The first and third lines pin the cascaded estimator/loss back to
`flow_grpo`; see [Caveat: cascade vs. validators](#caveat-cascade-vs-validators).


## Tuning guide

The two most impactful parameters are **`num_inference_steps`** (rollout
trajectory length) and **`sde_window_size`** (how many steps use SDE).
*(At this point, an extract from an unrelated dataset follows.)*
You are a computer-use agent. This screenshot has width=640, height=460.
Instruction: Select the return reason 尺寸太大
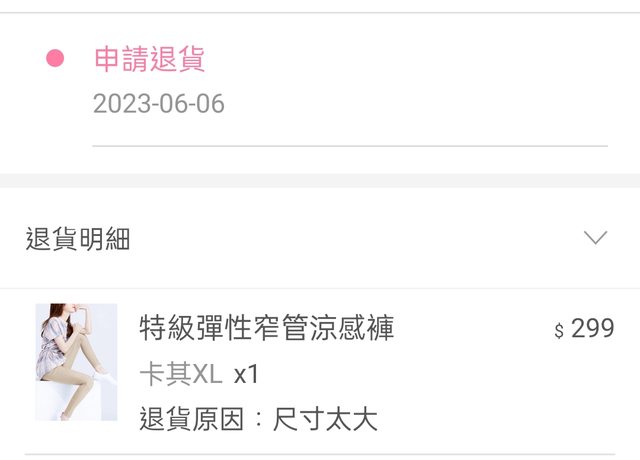coord(325,419)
| Setting | `num_inference_steps` | `sde_window_size` | `sample_strategy` | Speed | Quality |
|---|---|---|---|---|---|
| Fast (default) | 10 | 2 | `random` | ~7 min/step | Good — matches FlowGRPO budget |
| Long trajectory | 50 | 4 | `progressive` | ~23 min/step | Higher reward baseline, but gradients are diluted (only 8% of trajectory is SDE) |

**Guidelines:**

* **Start with the default** (10 steps, window 2). This gives the fastest
  iteration and strongest learning signal per step because a larger fraction
  of the trajectory contributes to gradients.
* **Increase `num_inference_steps`** (e.g. 50) when image quality at rollout
  time is important and you can afford the wall-clock cost. Pair with a
  proportionally larger `sde_window_size` (e.g. 4) to keep the gradient
  signal strong.
* **`sde_window_size / num_inference_steps` ratio** controls the trade-off:
  a higher ratio means more gradient signal per step but higher SDE cost;
  a lower ratio is cheaper but gradients are noisier.
* **`sample_strategy`**: use `random` for short trajectories (window
  positions are already well-covered); use `progressive` with
  `iters_per_group` for long trajectories to ensure systematic coverage.
* **Validation** always uses the deterministic ODE path (`noise_level=0`)
  regardless of training settings.

## References

* MixGRPO: J. Li *et al.*, *MixGRPO: Unlocking Flow-based GRPO Efficiency
  with Mixed ODE-SDE*, arXiv:2507.21802.
* MixGRPO repo: <https://github.com/Tencent-Hunyuan/MixGRPO>.
* FlowGRPO: Y. Liu *et al.*, *Flow-GRPO: Training Flow Matching Models via
  Online RL*, arXiv:2505.05470.
* Coefficients-Preserving Sampling: arXiv:2509.05952.